Amazon’s third-party merchants in France will soon have to contend with an added seller fee — courtesy of a new digital tax passed last month by the country’s government.
The e-commerce behemoth reportedly informed small- and medium-sized business owners in the region that they would have to pay a 3% fee for selling their products on its site — a result of the French Senate’s recent ruling to tack a 3% tax on the sales made in France by roughly 30 major tech companies. The tax would take effect as soon as Oct. 1.
“This tax is aimed squarely at the marketplace services we provide to businesses, so we had no choice but to pass it down to selling partners,” an Amazon spokesperson said in a statement to CNBC. “We recognize that this may place small firms in France at a competitive disadvantage to their counterparts in other countries.”
Among the tax’s critics is President Donald Trump, who launched an investigation into France’s plan last month and threatened to impose tariffs in retaliation. A statement released in mid-July by the U.S. Trade Representative expressed concern that the tax “unfairly targets American companies,” which make up a majority of the names on the list — including Big Four members Google and Facebook.
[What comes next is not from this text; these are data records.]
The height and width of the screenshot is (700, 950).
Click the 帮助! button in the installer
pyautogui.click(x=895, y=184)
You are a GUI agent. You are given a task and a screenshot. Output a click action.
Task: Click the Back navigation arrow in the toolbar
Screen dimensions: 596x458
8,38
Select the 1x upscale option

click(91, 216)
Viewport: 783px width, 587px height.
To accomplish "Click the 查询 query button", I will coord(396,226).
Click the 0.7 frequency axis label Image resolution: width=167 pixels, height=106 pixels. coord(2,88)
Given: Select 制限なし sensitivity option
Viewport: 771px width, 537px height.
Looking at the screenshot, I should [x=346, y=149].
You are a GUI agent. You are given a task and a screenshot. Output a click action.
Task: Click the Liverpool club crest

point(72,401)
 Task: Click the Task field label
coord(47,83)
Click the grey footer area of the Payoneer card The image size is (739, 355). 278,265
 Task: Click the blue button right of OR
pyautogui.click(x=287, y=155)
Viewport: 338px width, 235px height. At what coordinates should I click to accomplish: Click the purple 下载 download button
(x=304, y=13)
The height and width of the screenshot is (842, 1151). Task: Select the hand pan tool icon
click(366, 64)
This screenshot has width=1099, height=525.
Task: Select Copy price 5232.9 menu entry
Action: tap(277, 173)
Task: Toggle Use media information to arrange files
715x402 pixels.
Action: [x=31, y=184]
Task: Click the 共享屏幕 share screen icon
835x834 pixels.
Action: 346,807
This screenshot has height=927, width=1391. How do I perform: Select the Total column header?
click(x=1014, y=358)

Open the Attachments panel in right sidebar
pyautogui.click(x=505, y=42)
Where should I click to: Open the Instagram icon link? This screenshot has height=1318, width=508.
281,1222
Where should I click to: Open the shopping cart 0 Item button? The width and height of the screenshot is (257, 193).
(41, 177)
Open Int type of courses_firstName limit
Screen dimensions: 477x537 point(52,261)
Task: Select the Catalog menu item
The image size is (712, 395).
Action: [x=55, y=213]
A report published last year by the European Commission estimated that global tech companies were to pay an average tax rate of 9.5%, compared with 23.2% for traditional businesses.
According to French finance minister Bruno Le Maire, the tax could generate 500 million euros annually (or roughly $554.6 million at current exchange). It would impact companies that rake in revenues from “digital activities” of at least 750 million euros, or nearly $832 million.
Executives from the companies are expected to testify today at a U.S. government hearing about the French digital tax. Following a period allowing public commentary, the USTR office could potentially slap tariffs on French imports starting next week.
Submitting joint testimony to last month’s probe, a coalition of tech firms including Amazon, Google and Facebook — as well as Airbnb, Salesforce and Twitter — wrote that the tax was “unjustifiable in that it infringes on international agreements, and unreasonable in that it is discriminatory, retroactive and inconsistent with international tax policy principles.”
Countries such as Britain, Italy and Spain are also mulling their own taxes on tech giants.